**PROMPT**: Your response should be the complete listing, returned exactly as written.
____ PROVIDED MATERIAL
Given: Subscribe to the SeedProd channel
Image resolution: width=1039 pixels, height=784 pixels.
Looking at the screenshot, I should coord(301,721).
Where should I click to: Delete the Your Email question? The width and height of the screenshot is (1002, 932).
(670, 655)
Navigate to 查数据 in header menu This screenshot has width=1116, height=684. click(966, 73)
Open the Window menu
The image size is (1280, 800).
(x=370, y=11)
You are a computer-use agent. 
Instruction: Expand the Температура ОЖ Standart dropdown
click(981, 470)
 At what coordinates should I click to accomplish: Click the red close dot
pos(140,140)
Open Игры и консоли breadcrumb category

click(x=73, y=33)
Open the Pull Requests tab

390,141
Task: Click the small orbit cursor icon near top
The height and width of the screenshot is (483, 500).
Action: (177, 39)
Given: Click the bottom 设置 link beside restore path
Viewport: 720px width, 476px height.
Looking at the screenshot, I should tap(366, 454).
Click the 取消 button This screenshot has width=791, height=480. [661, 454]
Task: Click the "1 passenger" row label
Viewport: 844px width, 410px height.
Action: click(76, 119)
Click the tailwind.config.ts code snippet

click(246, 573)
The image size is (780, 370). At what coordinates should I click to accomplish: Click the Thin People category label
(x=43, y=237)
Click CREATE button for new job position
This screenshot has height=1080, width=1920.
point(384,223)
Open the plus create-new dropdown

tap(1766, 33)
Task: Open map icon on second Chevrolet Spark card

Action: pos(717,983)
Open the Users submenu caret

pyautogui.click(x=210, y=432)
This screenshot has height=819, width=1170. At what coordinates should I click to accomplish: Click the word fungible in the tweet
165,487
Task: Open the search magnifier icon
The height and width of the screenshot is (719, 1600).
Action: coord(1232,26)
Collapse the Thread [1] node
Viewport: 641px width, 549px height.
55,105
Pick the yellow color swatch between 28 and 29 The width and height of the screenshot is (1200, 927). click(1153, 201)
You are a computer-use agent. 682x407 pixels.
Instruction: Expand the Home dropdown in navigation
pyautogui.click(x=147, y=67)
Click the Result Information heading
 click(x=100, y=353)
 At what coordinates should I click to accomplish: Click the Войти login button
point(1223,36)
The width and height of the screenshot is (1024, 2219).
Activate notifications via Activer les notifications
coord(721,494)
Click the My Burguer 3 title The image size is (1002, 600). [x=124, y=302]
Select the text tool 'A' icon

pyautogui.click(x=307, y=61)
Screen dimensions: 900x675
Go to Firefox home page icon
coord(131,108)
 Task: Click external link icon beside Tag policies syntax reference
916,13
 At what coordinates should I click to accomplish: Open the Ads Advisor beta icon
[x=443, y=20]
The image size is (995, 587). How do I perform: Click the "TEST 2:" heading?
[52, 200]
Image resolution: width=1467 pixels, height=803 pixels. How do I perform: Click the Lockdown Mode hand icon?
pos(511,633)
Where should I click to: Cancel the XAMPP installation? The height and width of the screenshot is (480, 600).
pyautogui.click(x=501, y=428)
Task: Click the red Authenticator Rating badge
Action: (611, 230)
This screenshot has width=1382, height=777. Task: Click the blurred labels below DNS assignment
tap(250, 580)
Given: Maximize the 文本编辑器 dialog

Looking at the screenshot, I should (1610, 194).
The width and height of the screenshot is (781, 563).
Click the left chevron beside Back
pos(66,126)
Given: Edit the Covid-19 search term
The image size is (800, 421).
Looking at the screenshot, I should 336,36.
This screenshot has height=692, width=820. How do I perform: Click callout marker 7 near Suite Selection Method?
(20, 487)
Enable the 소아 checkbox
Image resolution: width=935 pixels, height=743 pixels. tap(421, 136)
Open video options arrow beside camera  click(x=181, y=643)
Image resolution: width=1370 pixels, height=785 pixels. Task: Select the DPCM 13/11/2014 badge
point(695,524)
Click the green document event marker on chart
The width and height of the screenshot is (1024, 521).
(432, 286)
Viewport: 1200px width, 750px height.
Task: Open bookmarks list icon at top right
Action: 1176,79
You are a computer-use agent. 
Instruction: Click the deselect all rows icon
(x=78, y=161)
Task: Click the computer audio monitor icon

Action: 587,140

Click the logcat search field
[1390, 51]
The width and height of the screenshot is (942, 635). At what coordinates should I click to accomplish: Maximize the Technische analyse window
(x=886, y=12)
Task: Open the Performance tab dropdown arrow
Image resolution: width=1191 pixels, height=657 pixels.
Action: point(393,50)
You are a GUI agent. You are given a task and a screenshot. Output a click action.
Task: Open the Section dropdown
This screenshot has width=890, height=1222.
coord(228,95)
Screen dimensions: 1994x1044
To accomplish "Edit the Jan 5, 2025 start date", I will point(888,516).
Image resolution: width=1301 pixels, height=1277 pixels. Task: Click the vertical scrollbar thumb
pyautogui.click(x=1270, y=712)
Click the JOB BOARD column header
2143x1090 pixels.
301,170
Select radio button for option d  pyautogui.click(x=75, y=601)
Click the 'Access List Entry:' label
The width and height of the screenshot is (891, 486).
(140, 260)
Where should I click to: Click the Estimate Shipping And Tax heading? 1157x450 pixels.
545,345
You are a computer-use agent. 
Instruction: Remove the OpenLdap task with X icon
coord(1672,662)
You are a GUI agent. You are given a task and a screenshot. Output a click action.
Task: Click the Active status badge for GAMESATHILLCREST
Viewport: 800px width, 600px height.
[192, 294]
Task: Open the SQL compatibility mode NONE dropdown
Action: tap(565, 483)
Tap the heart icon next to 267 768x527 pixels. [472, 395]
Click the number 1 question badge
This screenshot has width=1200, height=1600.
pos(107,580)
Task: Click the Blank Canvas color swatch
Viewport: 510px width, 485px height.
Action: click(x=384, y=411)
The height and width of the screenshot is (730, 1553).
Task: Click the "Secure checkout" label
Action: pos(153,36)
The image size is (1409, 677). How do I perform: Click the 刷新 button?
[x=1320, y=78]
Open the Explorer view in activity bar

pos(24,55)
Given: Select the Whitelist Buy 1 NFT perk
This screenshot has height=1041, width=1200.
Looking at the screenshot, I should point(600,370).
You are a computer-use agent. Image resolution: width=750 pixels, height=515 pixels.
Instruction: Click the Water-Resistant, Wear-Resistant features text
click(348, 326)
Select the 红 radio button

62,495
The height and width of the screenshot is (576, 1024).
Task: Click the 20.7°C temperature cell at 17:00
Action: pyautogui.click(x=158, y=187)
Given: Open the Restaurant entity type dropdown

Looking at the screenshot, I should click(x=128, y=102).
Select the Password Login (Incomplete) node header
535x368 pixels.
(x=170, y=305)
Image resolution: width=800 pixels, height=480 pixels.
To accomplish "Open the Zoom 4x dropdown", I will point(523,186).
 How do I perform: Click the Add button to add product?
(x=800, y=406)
________
**ANSWER FOR THE TASK**:
Given: Subscribe to the SeedProd channel
Image resolution: width=1039 pixels, height=784 pixels.
Looking at the screenshot, I should coord(301,721).
Where should I click to: Delete the Your Email question? The width and height of the screenshot is (1002, 932).
(670, 655)
Navigate to 查数据 in header menu This screenshot has width=1116, height=684. click(966, 73)
Open the Window menu
The image size is (1280, 800).
(x=370, y=11)
You are a computer-use agent. 
Instruction: Expand the Температура ОЖ Standart dropdown
click(981, 470)
 At what coordinates should I click to accomplish: Click the red close dot
pos(140,140)
Open Игры и консоли breadcrumb category

click(x=73, y=33)
Open the Pull Requests tab

390,141
Task: Click the small orbit cursor icon near top
The height and width of the screenshot is (483, 500).
Action: (177, 39)
Given: Click the bottom 设置 link beside restore path
Viewport: 720px width, 476px height.
Looking at the screenshot, I should tap(366, 454).
Click the 取消 button This screenshot has width=791, height=480. [661, 454]
Task: Click the "1 passenger" row label
Viewport: 844px width, 410px height.
Action: click(76, 119)
Click the tailwind.config.ts code snippet

click(246, 573)
The image size is (780, 370). At what coordinates should I click to accomplish: Click the Thin People category label
(x=43, y=237)
Click CREATE button for new job position
This screenshot has height=1080, width=1920.
point(384,223)
Open the plus create-new dropdown

tap(1766, 33)
Task: Open map icon on second Chevrolet Spark card

Action: pos(717,983)
Open the Users submenu caret

pyautogui.click(x=210, y=432)
This screenshot has height=819, width=1170. At what coordinates should I click to accomplish: Click the word fungible in the tweet
165,487
Task: Open the search magnifier icon
The height and width of the screenshot is (719, 1600).
Action: coord(1232,26)
Collapse the Thread [1] node
Viewport: 641px width, 549px height.
55,105
Pick the yellow color swatch between 28 and 29 The width and height of the screenshot is (1200, 927). click(1153, 201)
You are a computer-use agent. 682x407 pixels.
Instruction: Expand the Home dropdown in navigation
pyautogui.click(x=147, y=67)
Click the Result Information heading
 click(x=100, y=353)
 At what coordinates should I click to accomplish: Click the Войти login button
point(1223,36)
The width and height of the screenshot is (1024, 2219).
Activate notifications via Activer les notifications
coord(721,494)
Click the My Burguer 3 title The image size is (1002, 600). [x=124, y=302]
Select the text tool 'A' icon

pyautogui.click(x=307, y=61)
Screen dimensions: 900x675
Go to Firefox home page icon
coord(131,108)
 Task: Click external link icon beside Tag policies syntax reference
916,13
 At what coordinates should I click to accomplish: Open the Ads Advisor beta icon
[x=443, y=20]
The image size is (995, 587). How do I perform: Click the "TEST 2:" heading?
[52, 200]
Image resolution: width=1467 pixels, height=803 pixels. How do I perform: Click the Lockdown Mode hand icon?
pos(511,633)
Where should I click to: Cancel the XAMPP installation? The height and width of the screenshot is (480, 600).
pyautogui.click(x=501, y=428)
Task: Click the red Authenticator Rating badge
Action: (611, 230)
This screenshot has width=1382, height=777. Task: Click the blurred labels below DNS assignment
tap(250, 580)
Given: Maximize the 文本编辑器 dialog

Looking at the screenshot, I should (1610, 194).
The width and height of the screenshot is (781, 563).
Click the left chevron beside Back
pos(66,126)
Given: Edit the Covid-19 search term
The image size is (800, 421).
Looking at the screenshot, I should 336,36.
This screenshot has height=692, width=820. How do I perform: Click callout marker 7 near Suite Selection Method?
(20, 487)
Enable the 소아 checkbox
Image resolution: width=935 pixels, height=743 pixels. tap(421, 136)
Open video options arrow beside camera  click(x=181, y=643)
Image resolution: width=1370 pixels, height=785 pixels. Task: Select the DPCM 13/11/2014 badge
point(695,524)
Click the green document event marker on chart
The width and height of the screenshot is (1024, 521).
(432, 286)
Viewport: 1200px width, 750px height.
Task: Open bookmarks list icon at top right
Action: 1176,79
You are a computer-use agent. 
Instruction: Click the deselect all rows icon
(x=78, y=161)
Task: Click the computer audio monitor icon

Action: 587,140

Click the logcat search field
[1390, 51]
The width and height of the screenshot is (942, 635). At what coordinates should I click to accomplish: Maximize the Technische analyse window
(x=886, y=12)
Task: Open the Performance tab dropdown arrow
Image resolution: width=1191 pixels, height=657 pixels.
Action: point(393,50)
You are a GUI agent. You are given a task and a screenshot. Output a click action.
Task: Open the Section dropdown
This screenshot has width=890, height=1222.
coord(228,95)
Screen dimensions: 1994x1044
To accomplish "Edit the Jan 5, 2025 start date", I will point(888,516).
Image resolution: width=1301 pixels, height=1277 pixels. Task: Click the vertical scrollbar thumb
pyautogui.click(x=1270, y=712)
Click the JOB BOARD column header
2143x1090 pixels.
301,170
Select radio button for option d  pyautogui.click(x=75, y=601)
Click the 'Access List Entry:' label
The width and height of the screenshot is (891, 486).
(140, 260)
Where should I click to: Click the Estimate Shipping And Tax heading? 1157x450 pixels.
545,345
You are a computer-use agent. 
Instruction: Remove the OpenLdap task with X icon
coord(1672,662)
You are a GUI agent. You are given a task and a screenshot. Output a click action.
Task: Click the Active status badge for GAMESATHILLCREST
Viewport: 800px width, 600px height.
[192, 294]
Task: Open the SQL compatibility mode NONE dropdown
Action: tap(565, 483)
Tap the heart icon next to 267 768x527 pixels. [472, 395]
Click the number 1 question badge
This screenshot has width=1200, height=1600.
pos(107,580)
Task: Click the Blank Canvas color swatch
Viewport: 510px width, 485px height.
Action: click(x=384, y=411)
The height and width of the screenshot is (730, 1553).
Task: Click the "Secure checkout" label
Action: pos(153,36)
The image size is (1409, 677). How do I perform: Click the 刷新 button?
[x=1320, y=78]
Open the Explorer view in activity bar

pos(24,55)
Given: Select the Whitelist Buy 1 NFT perk
This screenshot has height=1041, width=1200.
Looking at the screenshot, I should point(600,370).
You are a computer-use agent. Image resolution: width=750 pixels, height=515 pixels.
Instruction: Click the Water-Resistant, Wear-Resistant features text
click(348, 326)
Select the 红 radio button

62,495
The height and width of the screenshot is (576, 1024).
Task: Click the 20.7°C temperature cell at 17:00
Action: pyautogui.click(x=158, y=187)
Given: Open the Restaurant entity type dropdown

Looking at the screenshot, I should click(x=128, y=102).
Select the Password Login (Incomplete) node header
535x368 pixels.
(x=170, y=305)
Image resolution: width=800 pixels, height=480 pixels.
To accomplish "Open the Zoom 4x dropdown", I will point(523,186).
 How do I perform: Click the Add button to add product?
(x=800, y=406)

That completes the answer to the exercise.